“Shine” was the song that changed my life.
After giving in to pressure from my team to spend less time on songs, I was to starting to learn I shouldn't put one out before it was ready. I had released Corr and Sugar before I felt they were done, and their reception reflected it. It wasn't bad, but none of them succeeded like In a Dream, which I had worked on for 9 months, and which did so well that it launched this whole music thing I was doing.
I worked on Shine for over a year. That was the longest I’d spent on a single song up until then. I was plagued with computer troubles that made it extremely difficult. It was so hard to get right — and honestly, I still never felt like I did. But it got better and better, and the slog turned out to be worth it.
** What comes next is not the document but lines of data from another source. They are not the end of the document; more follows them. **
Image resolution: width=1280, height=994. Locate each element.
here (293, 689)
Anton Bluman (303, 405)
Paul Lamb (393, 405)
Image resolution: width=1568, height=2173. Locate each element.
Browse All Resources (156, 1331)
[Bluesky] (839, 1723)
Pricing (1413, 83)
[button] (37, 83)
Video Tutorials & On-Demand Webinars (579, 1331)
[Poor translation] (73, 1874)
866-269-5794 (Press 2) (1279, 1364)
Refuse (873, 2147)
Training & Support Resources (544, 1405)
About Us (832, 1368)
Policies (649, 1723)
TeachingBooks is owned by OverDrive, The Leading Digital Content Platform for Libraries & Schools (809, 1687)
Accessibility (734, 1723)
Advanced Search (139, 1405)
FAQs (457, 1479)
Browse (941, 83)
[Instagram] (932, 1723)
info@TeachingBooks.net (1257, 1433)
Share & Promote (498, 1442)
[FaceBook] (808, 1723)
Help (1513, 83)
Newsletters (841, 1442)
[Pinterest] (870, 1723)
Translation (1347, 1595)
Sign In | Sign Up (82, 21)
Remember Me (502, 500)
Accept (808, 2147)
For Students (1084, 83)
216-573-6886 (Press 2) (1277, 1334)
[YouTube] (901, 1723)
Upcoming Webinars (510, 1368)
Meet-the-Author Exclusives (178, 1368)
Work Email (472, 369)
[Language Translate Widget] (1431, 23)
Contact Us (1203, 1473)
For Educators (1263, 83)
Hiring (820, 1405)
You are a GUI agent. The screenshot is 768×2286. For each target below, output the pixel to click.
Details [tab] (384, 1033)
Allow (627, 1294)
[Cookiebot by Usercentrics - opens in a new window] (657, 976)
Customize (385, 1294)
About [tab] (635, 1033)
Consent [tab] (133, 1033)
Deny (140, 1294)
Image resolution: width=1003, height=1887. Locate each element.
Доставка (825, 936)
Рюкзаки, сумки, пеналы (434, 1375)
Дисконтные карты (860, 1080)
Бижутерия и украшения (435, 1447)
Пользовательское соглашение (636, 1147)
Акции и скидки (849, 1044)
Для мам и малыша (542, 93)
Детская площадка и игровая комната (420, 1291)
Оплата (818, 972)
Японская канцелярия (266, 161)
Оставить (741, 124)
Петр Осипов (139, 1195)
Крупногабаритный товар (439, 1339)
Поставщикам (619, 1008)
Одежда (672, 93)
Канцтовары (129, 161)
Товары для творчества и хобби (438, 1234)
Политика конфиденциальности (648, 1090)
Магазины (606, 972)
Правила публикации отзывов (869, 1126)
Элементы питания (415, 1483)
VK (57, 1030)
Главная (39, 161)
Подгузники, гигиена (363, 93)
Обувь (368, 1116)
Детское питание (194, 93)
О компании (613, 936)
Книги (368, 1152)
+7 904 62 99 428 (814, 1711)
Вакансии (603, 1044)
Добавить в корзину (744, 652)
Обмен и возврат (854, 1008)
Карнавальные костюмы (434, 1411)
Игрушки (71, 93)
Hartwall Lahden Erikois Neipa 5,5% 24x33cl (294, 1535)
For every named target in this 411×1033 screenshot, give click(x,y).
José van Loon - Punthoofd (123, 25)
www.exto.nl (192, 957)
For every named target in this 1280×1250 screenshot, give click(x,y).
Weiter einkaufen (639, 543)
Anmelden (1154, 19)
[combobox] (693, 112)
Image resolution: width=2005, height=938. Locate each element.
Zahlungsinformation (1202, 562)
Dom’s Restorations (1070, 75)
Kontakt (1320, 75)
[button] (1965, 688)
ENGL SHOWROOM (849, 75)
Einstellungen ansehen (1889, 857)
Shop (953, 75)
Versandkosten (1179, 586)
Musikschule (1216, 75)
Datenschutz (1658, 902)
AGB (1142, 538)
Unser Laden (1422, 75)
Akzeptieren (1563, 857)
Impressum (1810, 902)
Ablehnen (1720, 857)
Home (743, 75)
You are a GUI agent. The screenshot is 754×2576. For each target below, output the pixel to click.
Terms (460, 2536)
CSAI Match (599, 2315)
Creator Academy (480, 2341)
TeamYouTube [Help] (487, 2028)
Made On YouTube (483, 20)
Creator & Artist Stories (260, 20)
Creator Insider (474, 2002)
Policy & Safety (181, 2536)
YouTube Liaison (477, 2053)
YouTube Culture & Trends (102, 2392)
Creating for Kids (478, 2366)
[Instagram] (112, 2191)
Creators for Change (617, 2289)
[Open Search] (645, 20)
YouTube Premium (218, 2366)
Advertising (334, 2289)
But I didn't think so at first. The release went ok. We got some blog write-ups, Soundcloud plays, and so on. But nothing earth-shattering. Two months passed, and the little bit of buzz around it faded. That was it. “A year of my life working on this stupid song, and that’s all???”
Then, one day, I woke up to find hundreds of new notifications. A relatively new YouTube channel called NoCopyrightSounds had found Shine online and shared it on their channel.
Since then, NoCopyrightSounds has grown to 36 million subscribers, and the song has taken on a life of it's own. For over a decade, it has showed up in thousands of YouTube videos, and developed a loyal base of appreciation that I'm grateful for.